Entries shown:
■ ■ ■

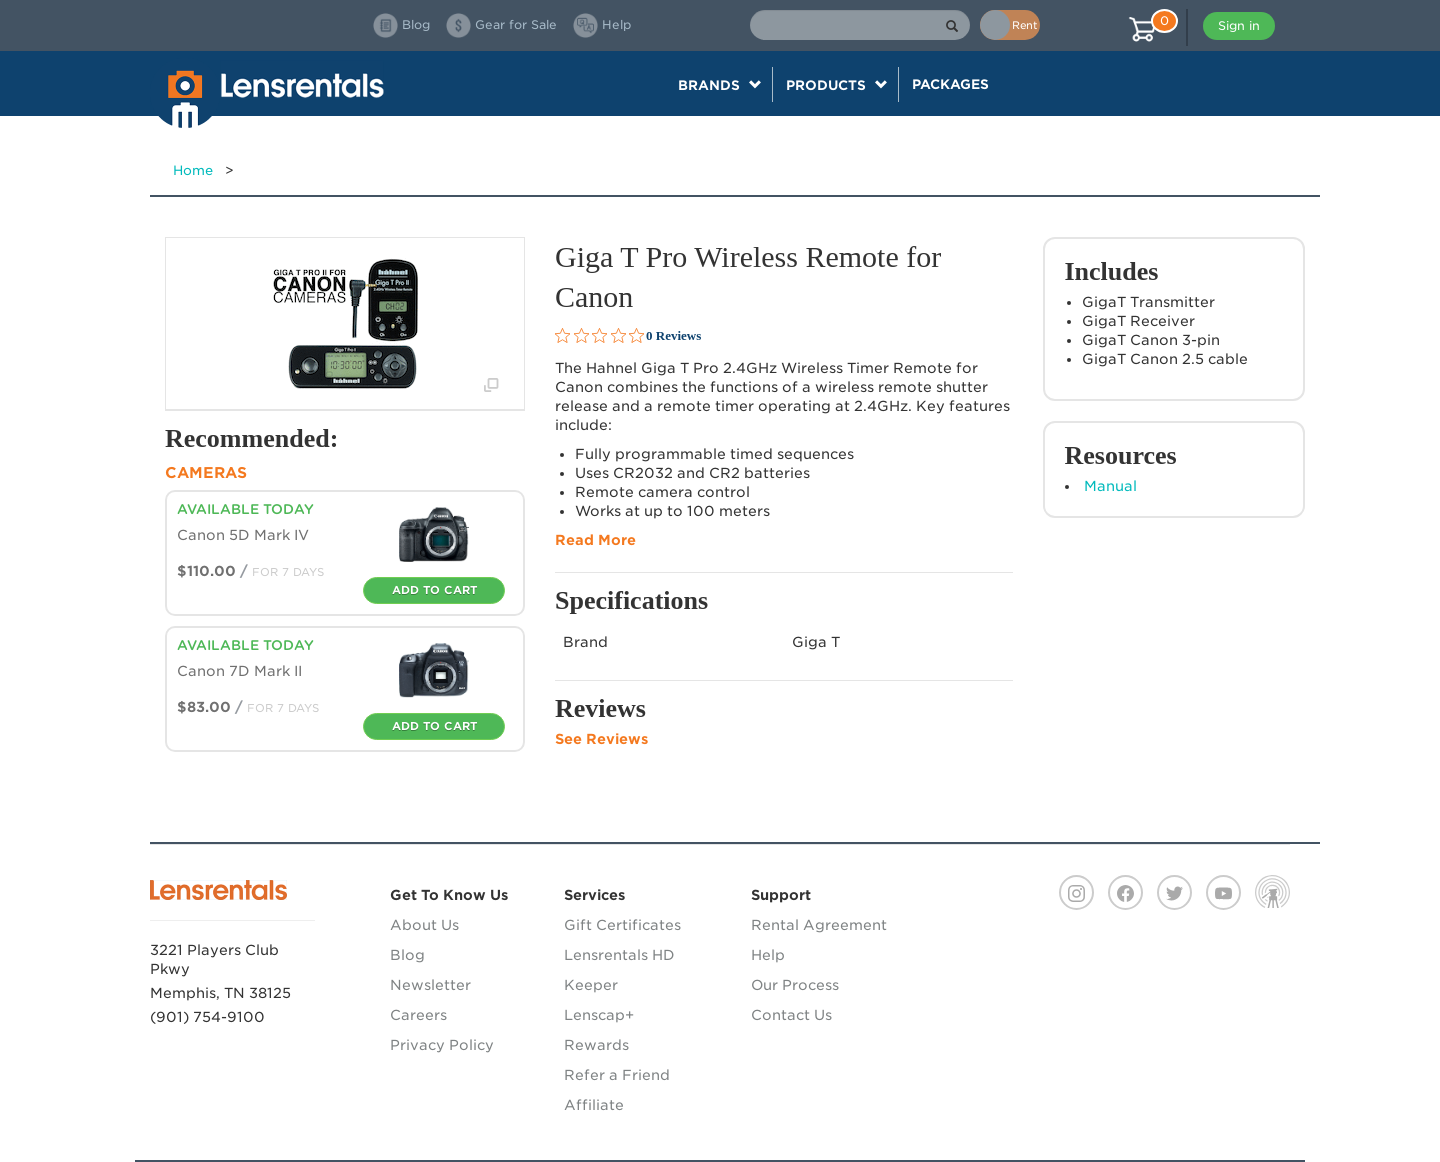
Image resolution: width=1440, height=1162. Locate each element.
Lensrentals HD (619, 955)
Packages (950, 84)
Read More (595, 540)
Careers (418, 1015)
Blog (407, 955)
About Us (424, 925)
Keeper (591, 985)
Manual (1110, 486)
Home (193, 170)
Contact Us (791, 1015)
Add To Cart (434, 590)
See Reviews (601, 739)
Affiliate (594, 1105)
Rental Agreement (819, 925)
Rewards (596, 1045)
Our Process (795, 985)
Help (768, 955)
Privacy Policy (442, 1045)
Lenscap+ (599, 1015)
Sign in (1239, 25)
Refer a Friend (617, 1075)
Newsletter (430, 985)
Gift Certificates (622, 925)
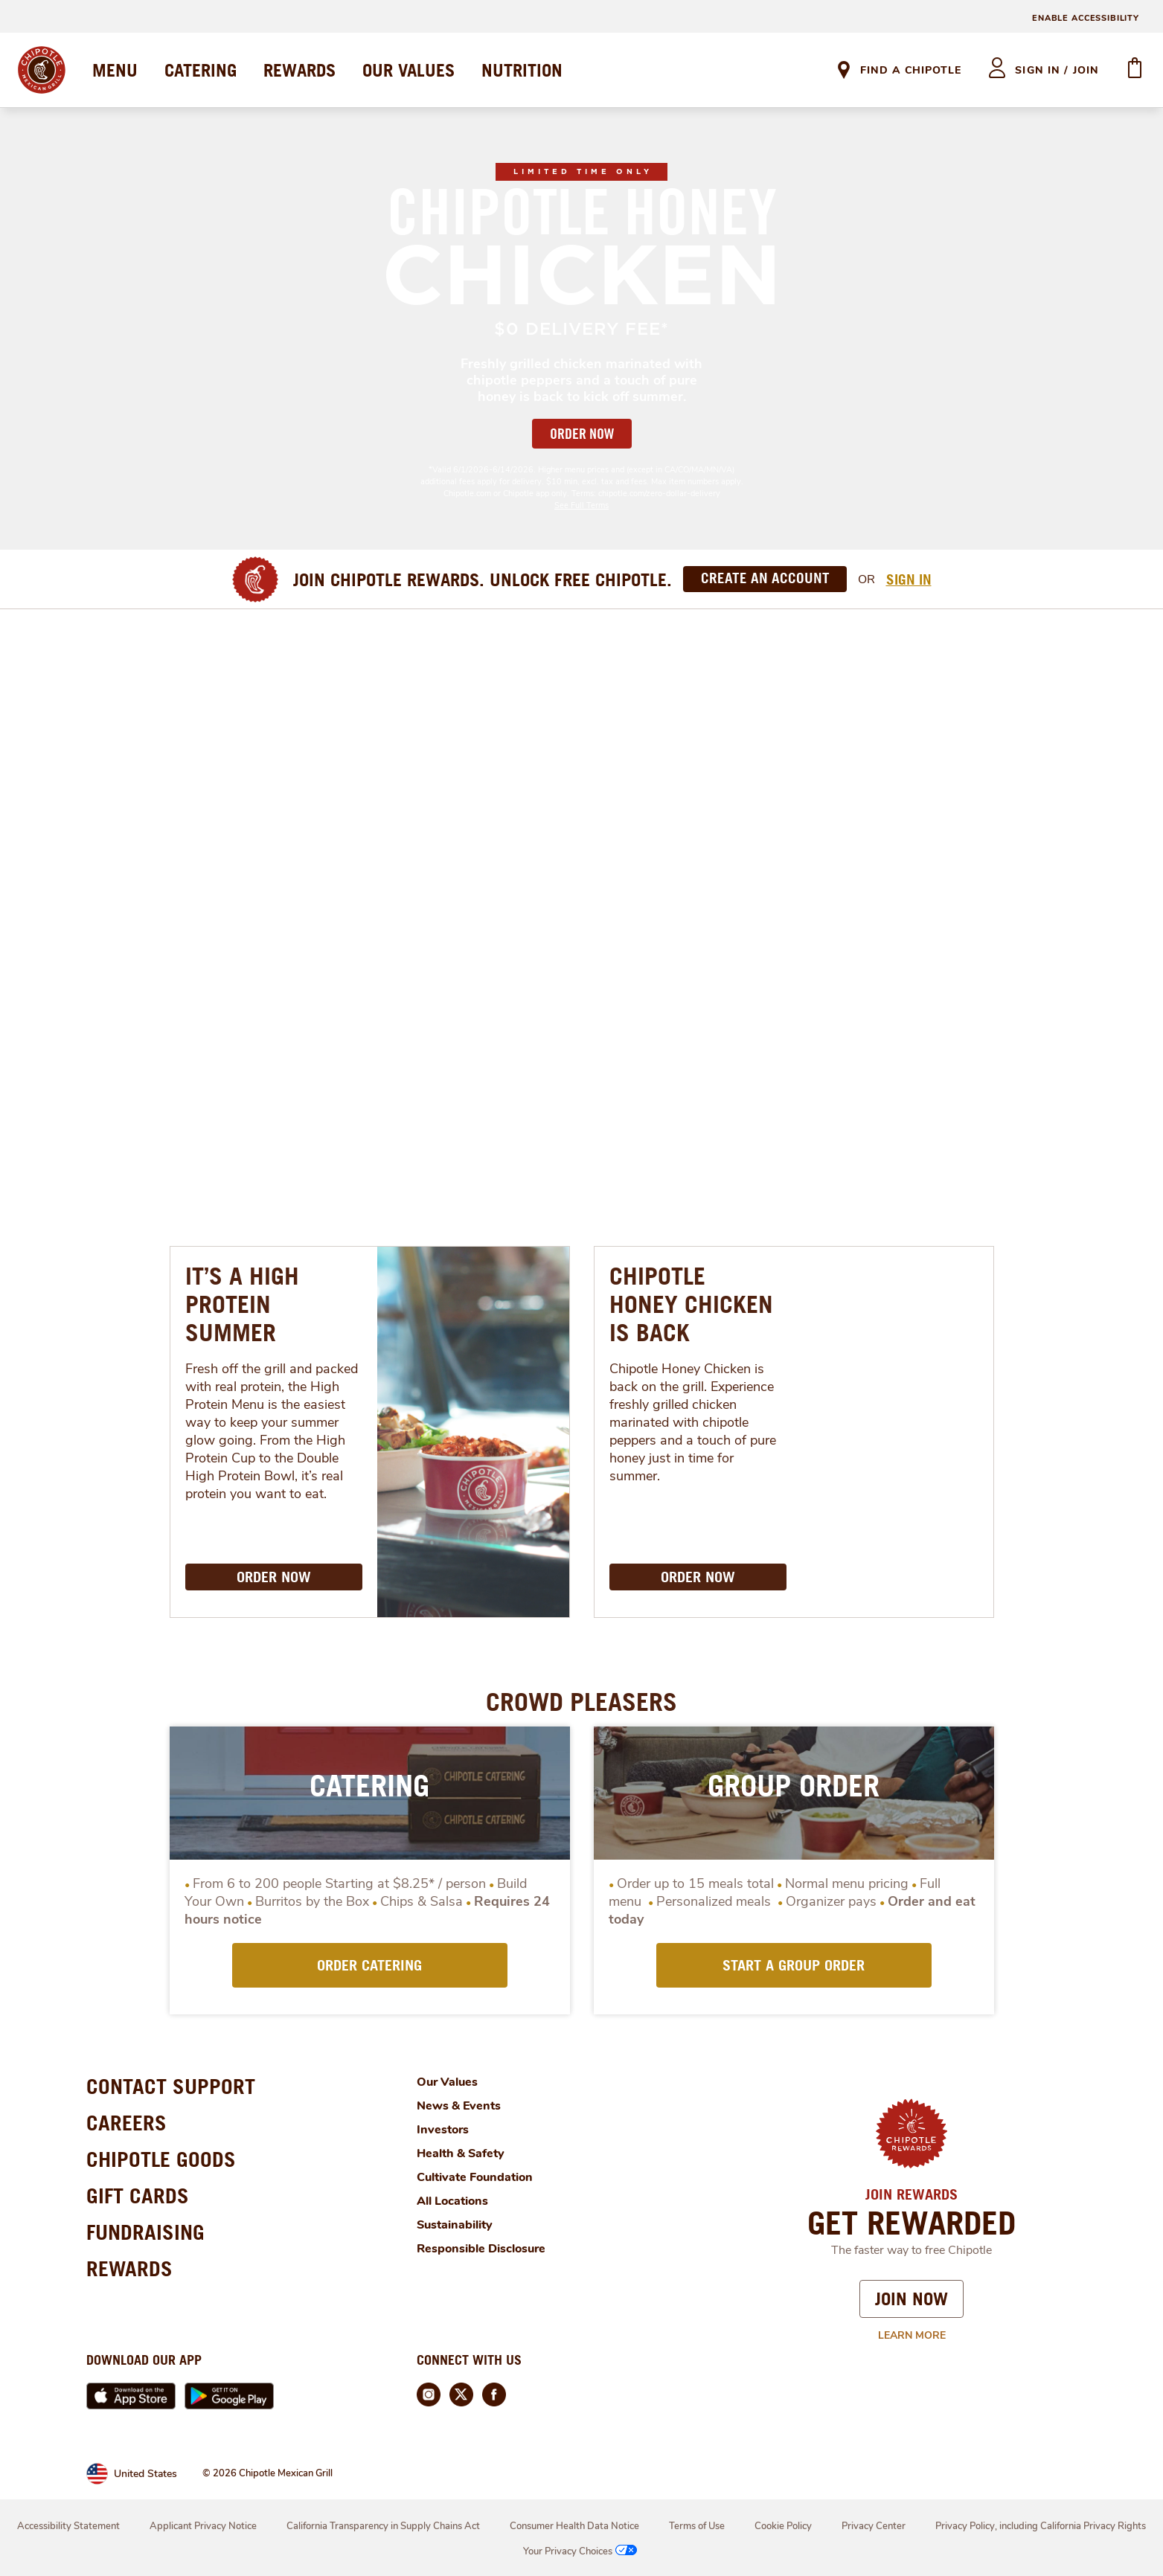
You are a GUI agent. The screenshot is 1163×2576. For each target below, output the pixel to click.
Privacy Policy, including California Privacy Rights (1040, 2526)
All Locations (452, 2201)
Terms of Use (697, 2526)
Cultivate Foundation (475, 2177)
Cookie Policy (783, 2526)
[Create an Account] (765, 579)
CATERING (200, 70)
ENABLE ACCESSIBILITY (1085, 18)
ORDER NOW (582, 434)
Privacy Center (874, 2526)
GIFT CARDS (137, 2195)
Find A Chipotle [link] (910, 70)
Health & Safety (460, 2153)
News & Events (459, 2106)
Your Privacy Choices (581, 2551)
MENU (115, 70)
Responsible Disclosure (481, 2249)
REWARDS (299, 70)
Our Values (447, 2082)
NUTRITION (522, 70)
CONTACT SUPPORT (170, 2086)
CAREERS (126, 2122)
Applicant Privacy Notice (203, 2526)
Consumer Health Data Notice (574, 2526)
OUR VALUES (408, 70)
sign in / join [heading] (1057, 70)
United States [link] (145, 2474)
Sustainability (455, 2225)
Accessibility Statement (68, 2526)
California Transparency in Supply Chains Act (383, 2526)
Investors (443, 2129)
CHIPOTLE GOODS (161, 2159)
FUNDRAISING (145, 2232)
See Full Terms (581, 505)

■ ■ ■

Exercise objective:
Please write out all of the data above again with "Privacy Policy" swapped for "Privacy Statement" and everything else left unchanged. Leave the pictures out.

Complete answer:
Image resolution: width=1440, height=1162. Locate each element.
Lensrentals HD (619, 955)
Packages (950, 84)
Read More (595, 540)
Careers (418, 1015)
Blog (407, 955)
About Us (424, 925)
Keeper (591, 985)
Manual (1110, 486)
Home (193, 170)
Contact Us (791, 1015)
Add To Cart (434, 590)
See Reviews (601, 739)
Affiliate (594, 1105)
Rental Agreement (819, 925)
Rewards (596, 1045)
Our Process (795, 985)
Help (768, 955)
Privacy Statement (442, 1045)
Lenscap+ (599, 1015)
Sign in (1239, 25)
Refer a Friend (617, 1075)
Newsletter (430, 985)
Gift Certificates (622, 925)
You are a GUI agent. The screenshot is 1163×2576. For each target below, output the pixel to click.
Privacy Statement, including California Privacy Rights (1040, 2526)
All Locations (452, 2201)
Terms of Use (697, 2526)
Cultivate Foundation (475, 2177)
Cookie Policy (783, 2526)
[Create an Account] (765, 579)
CATERING (200, 70)
ENABLE ACCESSIBILITY (1085, 18)
ORDER NOW (582, 434)
Privacy Center (874, 2526)
GIFT CARDS (137, 2195)
Find A Chipotle [link] (910, 70)
Health & Safety (460, 2153)
News & Events (459, 2106)
Your Privacy Choices (581, 2551)
MENU (115, 70)
Responsible Disclosure (481, 2249)
REWARDS (299, 70)
Our Values (447, 2082)
NUTRITION (522, 70)
CONTACT SUPPORT (170, 2086)
CAREERS (126, 2122)
Applicant Privacy Notice (203, 2526)
Consumer Health Data Notice (574, 2526)
OUR VALUES (408, 70)
sign in / join [heading] (1057, 70)
United States [link] (145, 2474)
Sustainability (455, 2225)
Accessibility Statement (68, 2526)
California Transparency in Supply Chains Act (383, 2526)
Investors (443, 2129)
CHIPOTLE GOODS (161, 2159)
FUNDRAISING (145, 2232)
See Full Terms (581, 505)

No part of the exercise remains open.